Nearly half of Einstein’s first-year medical students are New Yorkers and nearly 60 percent are women. About 48 percent of current medical students at Einstein are white, 29 percent are Asian, 11 percent are Hispanic and 5 percent are black.
Not only would prospective students be able to embark on their careers without the burden of debt, but he hoped his donation would also allow a broader group of aspiring doctors to apply to medical school. “We have excellent medical students, but this will open the doors to many other students whose economic situation is such that they would not even think about going to medical school,” he said.
“That’s what makes me very happy about this gift,” he added. “I have the opportunity to not only help Phil, but also help Montefiore and Einstein in a transformative way, and I am very proud and honored to be able to do so.”
Dr. Gottesman went to see Dr. Ozuah in December to tell him he would make a large donation. He reminded her of the story of the lion and the mouse. This, he explained, was the mouse’s moment.

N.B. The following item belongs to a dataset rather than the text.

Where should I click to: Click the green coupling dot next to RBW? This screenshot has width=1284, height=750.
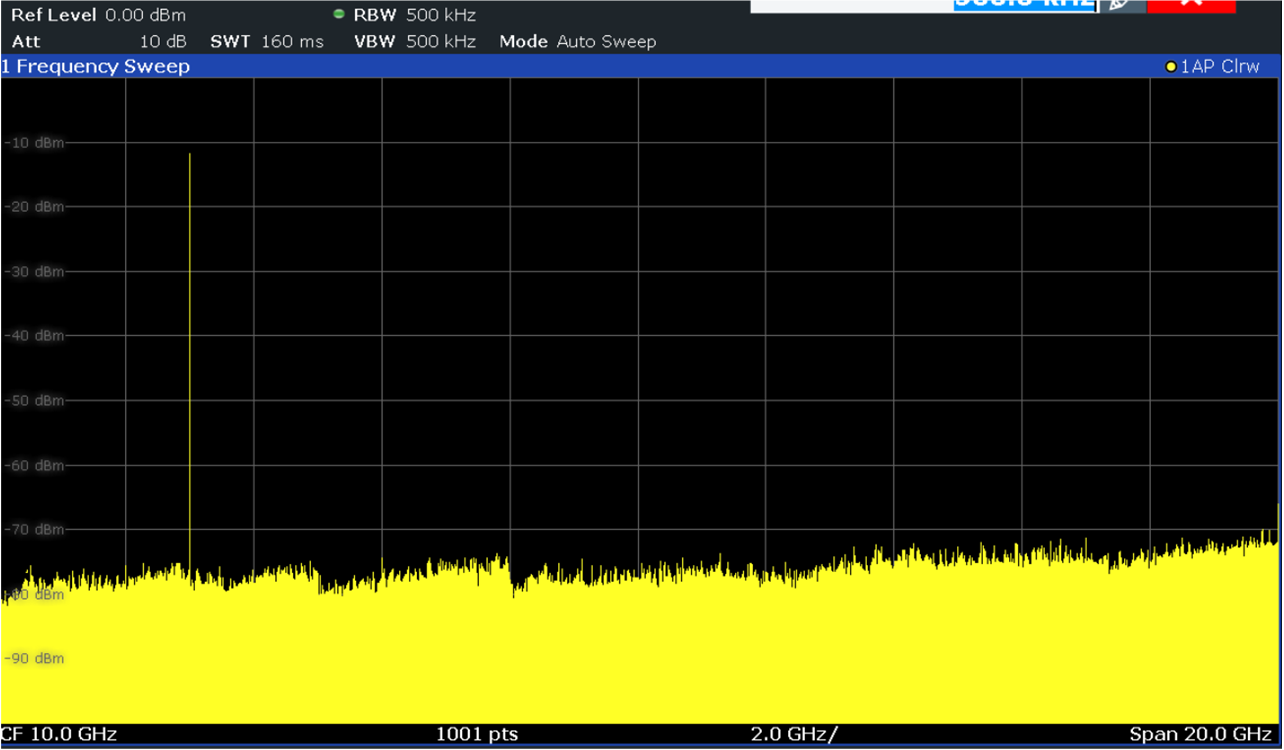(x=337, y=14)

“If someone said to you, ‘I’ll give you a life-changing gift for medical school,’ what would you do?” she asked.
There were probably three things, Dr. Ozuah said.
“First,” he began, “you could make education free…”
“That’s what I want to do,” he said. He never mentioned the other ideas.
Dr. Gottesman sometimes wonders what her late husband would have thought of her decision.
“I hope you’re smiling and not frowning,” he said with a smile. “But he gave me the opportunity to do this and I think he would be happy, I hope so.”
Einstein won’t be the first medical school to eliminate tuition.
In 2018, New York University announced it would begin offering free tuition to medical students and saw a surge in applications.
Name
Dr. Gottesman was reluctant to attach her name to her donation. “No one needs to know,” Dr. Ozuah recalled her saying at the beginning. But Dr. Ozuah insisted that others might find her life inspiring. “Here is someone who is totally dedicated to the well-being of others and does not want praise or recognition,” Dr. Ozuah said.
Dr. Ozuah noted that the going price for placing his name on a medical school or hospital was perhaps one-fifth of Dr. Gottesman’s donation. Cornell Medical College and New York Hospital now include the last name of Sanford Weill, former head of Citigroup. New York University Medical Center was renamed after Ken Langone, co-founder of Home Depot. Both men donated hundreds of millions of dollars.
But it is a condition of Dr. Gottesman’s donation that the Einstein College of Medicine not change its name. Albert Einstein, the physicist who developed the theory of relativity, agreed to name the medical school, which opened in 1955, after him.
The name, he noted, is unparalleled. “We have the damn name: we have Albert Einstein.”